6.23.2015

Reflections on the #AMEshooting and an author's call to action

On Thursday, I was shocked (or not shocked? Which is worse..) and saddened to hear about the shooting at Emanuel AME Church in Charleston.

Sunday's service at the
AME Church - from npr.org
On Friday and Saturday I read others' reactions and tried to process my own emotions about the incident. I thought about our history of race issues, gun control, perceptions of mental illness. I answered questions on FB about 'the other crazy white guy who shot people in Colorado' and grieved that white men who shoot people are 'mentally ill' and taken alive to jail, while poc who shoot people (or are even suspected of it!) are 'terrorists' who often never make it to jail or a trial. I cried as black friends expressed fear for the future of their children. Again.

On Sunday and Monday I once again found myself struggling with what I can do as a white ally to help stop the violence against people of color in our country. When I worked at universities, the answer to that question was 'easy', even if execution wasn't always - talk to white students about our privileges and support students of color in whatever way I could. Now that I work from home, that answer is more difficult. I felt hopeless because my sphere of influence has shrunk.

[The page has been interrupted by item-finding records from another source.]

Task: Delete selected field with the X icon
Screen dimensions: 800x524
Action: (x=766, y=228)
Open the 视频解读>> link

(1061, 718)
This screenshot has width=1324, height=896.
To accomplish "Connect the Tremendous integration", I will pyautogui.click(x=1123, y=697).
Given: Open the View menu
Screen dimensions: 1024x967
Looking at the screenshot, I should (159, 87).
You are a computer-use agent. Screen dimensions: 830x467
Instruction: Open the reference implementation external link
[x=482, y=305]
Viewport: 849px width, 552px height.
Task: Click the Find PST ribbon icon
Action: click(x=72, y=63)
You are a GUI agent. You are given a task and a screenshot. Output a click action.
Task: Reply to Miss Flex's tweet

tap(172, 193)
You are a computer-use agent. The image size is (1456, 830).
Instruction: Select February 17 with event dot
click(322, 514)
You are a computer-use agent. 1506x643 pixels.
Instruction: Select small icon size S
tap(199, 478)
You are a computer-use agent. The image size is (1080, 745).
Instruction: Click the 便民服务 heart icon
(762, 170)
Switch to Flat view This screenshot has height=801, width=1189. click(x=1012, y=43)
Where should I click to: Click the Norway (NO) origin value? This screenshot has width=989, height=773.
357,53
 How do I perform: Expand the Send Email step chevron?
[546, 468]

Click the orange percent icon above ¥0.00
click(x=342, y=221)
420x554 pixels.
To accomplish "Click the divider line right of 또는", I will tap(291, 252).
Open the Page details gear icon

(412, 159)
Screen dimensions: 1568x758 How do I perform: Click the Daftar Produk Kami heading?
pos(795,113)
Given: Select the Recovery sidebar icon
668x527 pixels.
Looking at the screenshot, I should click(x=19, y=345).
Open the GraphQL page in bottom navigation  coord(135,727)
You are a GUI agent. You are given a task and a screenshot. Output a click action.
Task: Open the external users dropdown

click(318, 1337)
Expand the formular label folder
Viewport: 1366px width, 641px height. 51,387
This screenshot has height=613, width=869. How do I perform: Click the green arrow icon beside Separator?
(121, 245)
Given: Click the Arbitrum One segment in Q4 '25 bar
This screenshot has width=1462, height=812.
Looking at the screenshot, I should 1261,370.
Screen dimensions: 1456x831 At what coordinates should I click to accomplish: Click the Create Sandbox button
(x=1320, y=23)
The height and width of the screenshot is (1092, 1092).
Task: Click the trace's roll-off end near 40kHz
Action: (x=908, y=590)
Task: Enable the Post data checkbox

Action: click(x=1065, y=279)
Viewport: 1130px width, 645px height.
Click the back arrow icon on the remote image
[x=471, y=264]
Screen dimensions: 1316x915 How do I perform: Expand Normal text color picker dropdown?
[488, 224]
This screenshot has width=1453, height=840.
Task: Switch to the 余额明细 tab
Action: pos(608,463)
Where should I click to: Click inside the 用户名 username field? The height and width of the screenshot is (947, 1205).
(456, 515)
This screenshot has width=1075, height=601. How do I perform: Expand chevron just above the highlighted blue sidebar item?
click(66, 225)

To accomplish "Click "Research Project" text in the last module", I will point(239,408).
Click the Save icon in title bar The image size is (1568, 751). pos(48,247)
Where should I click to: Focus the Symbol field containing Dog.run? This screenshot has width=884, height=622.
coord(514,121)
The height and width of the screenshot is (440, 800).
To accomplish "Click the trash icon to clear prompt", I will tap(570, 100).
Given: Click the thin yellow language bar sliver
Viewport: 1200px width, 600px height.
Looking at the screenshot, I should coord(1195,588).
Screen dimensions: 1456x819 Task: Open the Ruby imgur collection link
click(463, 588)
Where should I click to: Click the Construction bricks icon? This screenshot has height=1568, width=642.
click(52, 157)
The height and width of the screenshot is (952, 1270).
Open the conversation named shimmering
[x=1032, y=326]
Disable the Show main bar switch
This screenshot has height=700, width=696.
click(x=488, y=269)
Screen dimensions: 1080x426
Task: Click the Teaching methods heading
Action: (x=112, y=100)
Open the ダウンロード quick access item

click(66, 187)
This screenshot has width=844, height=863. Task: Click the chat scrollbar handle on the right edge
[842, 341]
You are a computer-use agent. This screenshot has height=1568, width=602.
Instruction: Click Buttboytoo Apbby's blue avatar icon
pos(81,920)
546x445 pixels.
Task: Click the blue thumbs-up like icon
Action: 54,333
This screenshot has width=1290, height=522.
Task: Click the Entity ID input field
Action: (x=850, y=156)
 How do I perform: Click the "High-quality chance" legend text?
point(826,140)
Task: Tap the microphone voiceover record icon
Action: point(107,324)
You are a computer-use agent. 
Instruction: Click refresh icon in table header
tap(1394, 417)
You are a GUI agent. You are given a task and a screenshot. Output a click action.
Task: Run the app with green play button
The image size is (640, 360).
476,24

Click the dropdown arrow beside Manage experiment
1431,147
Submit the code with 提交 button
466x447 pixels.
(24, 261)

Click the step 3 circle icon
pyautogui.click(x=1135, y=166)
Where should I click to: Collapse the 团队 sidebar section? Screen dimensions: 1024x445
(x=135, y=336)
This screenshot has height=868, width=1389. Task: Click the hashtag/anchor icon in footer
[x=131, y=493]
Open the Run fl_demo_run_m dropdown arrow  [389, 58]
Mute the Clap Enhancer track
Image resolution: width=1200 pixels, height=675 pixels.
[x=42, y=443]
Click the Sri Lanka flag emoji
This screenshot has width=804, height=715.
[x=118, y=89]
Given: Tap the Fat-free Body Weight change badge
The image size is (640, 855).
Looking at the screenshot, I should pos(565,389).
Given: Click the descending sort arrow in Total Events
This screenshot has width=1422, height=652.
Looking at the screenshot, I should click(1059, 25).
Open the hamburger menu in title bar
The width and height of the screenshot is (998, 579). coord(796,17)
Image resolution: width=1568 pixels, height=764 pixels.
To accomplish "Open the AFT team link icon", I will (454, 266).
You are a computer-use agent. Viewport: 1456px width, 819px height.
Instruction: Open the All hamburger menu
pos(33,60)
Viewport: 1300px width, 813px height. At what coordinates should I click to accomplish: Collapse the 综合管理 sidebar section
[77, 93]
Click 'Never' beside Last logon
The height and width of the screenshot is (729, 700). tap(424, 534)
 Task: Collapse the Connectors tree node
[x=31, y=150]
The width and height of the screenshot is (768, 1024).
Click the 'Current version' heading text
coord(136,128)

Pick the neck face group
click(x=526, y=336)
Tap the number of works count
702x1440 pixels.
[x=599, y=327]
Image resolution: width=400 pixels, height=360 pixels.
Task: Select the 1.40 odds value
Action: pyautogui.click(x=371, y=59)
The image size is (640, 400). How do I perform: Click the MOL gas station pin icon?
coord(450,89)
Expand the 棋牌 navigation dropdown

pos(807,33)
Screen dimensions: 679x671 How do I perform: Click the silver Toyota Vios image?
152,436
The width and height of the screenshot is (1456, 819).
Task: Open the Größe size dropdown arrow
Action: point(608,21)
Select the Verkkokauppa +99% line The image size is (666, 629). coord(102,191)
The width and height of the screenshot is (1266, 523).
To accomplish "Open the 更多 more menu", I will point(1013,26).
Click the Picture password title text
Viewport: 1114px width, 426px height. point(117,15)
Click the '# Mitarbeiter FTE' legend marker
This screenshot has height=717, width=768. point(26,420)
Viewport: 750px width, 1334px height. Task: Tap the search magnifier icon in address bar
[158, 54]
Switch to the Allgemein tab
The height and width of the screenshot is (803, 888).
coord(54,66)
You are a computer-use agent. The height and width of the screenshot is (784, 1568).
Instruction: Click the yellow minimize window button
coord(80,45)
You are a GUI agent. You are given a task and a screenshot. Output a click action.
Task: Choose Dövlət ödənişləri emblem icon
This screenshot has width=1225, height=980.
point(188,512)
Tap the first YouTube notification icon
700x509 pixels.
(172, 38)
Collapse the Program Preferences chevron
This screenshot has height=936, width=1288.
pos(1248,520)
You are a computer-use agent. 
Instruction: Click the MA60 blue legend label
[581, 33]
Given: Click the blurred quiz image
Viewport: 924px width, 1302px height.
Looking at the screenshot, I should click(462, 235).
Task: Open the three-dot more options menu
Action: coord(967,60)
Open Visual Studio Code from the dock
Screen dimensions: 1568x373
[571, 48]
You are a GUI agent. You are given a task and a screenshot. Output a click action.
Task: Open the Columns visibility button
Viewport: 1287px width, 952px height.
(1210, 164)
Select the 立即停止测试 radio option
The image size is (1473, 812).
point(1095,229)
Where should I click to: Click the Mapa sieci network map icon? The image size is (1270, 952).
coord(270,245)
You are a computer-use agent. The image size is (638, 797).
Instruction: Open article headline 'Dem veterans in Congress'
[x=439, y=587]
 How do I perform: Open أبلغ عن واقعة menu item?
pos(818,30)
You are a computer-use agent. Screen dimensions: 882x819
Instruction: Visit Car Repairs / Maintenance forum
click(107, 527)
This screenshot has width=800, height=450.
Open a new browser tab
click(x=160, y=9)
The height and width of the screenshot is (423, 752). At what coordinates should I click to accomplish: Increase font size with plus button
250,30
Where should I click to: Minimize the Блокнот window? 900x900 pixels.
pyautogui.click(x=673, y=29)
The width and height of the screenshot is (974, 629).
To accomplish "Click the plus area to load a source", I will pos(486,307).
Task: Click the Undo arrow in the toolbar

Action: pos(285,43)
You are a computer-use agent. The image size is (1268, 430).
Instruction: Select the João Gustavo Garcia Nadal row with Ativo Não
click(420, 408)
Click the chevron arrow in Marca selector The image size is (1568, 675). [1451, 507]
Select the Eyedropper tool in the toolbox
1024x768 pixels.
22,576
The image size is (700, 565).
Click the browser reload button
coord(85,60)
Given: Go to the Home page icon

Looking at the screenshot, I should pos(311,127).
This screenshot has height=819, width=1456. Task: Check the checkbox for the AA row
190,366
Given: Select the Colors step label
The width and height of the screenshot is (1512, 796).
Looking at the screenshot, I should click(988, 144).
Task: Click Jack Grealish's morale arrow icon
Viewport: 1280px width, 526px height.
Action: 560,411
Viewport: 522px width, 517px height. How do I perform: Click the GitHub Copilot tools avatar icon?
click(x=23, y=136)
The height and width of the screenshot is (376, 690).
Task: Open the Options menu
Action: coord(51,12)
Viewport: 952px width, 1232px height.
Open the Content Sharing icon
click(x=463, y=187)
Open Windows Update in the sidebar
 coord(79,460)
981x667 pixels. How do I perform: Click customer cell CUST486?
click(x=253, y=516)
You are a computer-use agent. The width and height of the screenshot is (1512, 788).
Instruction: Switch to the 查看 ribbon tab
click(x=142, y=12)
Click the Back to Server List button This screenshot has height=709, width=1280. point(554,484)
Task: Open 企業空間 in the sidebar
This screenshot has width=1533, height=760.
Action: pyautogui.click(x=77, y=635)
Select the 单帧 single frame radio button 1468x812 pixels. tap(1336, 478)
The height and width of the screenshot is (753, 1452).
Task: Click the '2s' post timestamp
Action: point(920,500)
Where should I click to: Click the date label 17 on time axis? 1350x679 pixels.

After all I go hours at a time without speaking to another person.

I came up from my pit of white guilt this morning knowing that I am not helpless. As a white author what I can do to help effect change is to write diversity into my books. Think about it: my book has entered hundreds of homes, further books that I write will reach hundreds, maybe thousands more. My writing mostly falls into the category of Young Adult. If I write diversity into my books and young folks read them, that is one more voice of equality speaking to the next generation.

So I want to talk to my white people for a second.

In a lot of cases I think we take the 'write what you know' advice too much to heart. What we know is white culture. As white people, we rely on people of color to talk about 'black people things' or 'hispanic things', or whatever. As white people we don't want to make a misstep and say something bad or accidentally racist, so it's better to just leave the talking about non-white people to non-white people. Right? Wrong.

I am issuing a challenge to my fellow white writers. Look at your fiction through a lens of social justice and equality. I've written about this before when I was at an LGBT conference, but let's expand upon it. I want us all to be honest with ourselves while considering these questions (I'm including myself in this):

  • How can you, as white person, write diversity into your fiction?
  • How do stereotypes and prejudices inform your writing? (and they do, for all of us) I'm not just talking archetypes here - really look at it. Are the good guys white and the bad guys black? All the people of color uneducated or 'urban'? All the children of color from broken homes? These are tropes we see constantly in popular fiction.
  • Is white'ness a necessary component of all your characters' story arcs in your current WIP? Is there someone who could be non-white, and is it possible that it might enhance their character development?
  • As writers we are not just creative people. We are also researchers. When was the last time you learned about a culture outside your own for a piece? When was the last time you went to a place where people of color worship? A cultural celebration? The 'other' side of town? Interviewed a non-white person to hear their story?
  • What about the books you read? Do they have multicultural protagonists? Non-white authors? Do you know about We Need Diverse Books? or the Unconventional Librarian?
  • Have you ever, in the course of your creative development, written a non-white protagonist? Are you uncomfortable with the thought of writing one? Why? No really, why?
I'm asking my literary friends to: consider the questions above and commit to writing more diversity into our works of fiction. Comment below and let me know your thoughts and how you are committing to expand the worlds you create.

I'm not saying we should be striving to speak for people of color, because we shouldn't (and that's a whole other blog post). I'm asking all of us to stretch our writing to include people who don't look like us, and to let them be real, not just the asian lady in the grocery store, or hispanic woman praying a rosary who don't even get names because they are so unimportant. When we show people of color as being well-rounded, intelligent, non-violent agents of their own destinies we give our readers a more truthful portrayal of reality.

What an impact we will have if we all focus on bringing more diversity to our fiction! If each of my literary friends writes with diversity in mind we will reach thousands of people. We quiet, introverted people who sit alone in rooms with keyboards, can aid the revolution. It may not be fast, but it will be potent, and the impact will last for as long as people read our words.

In fiction we create worlds - let's make those worlds better than the one we live in, and maybe someday reality will catch up.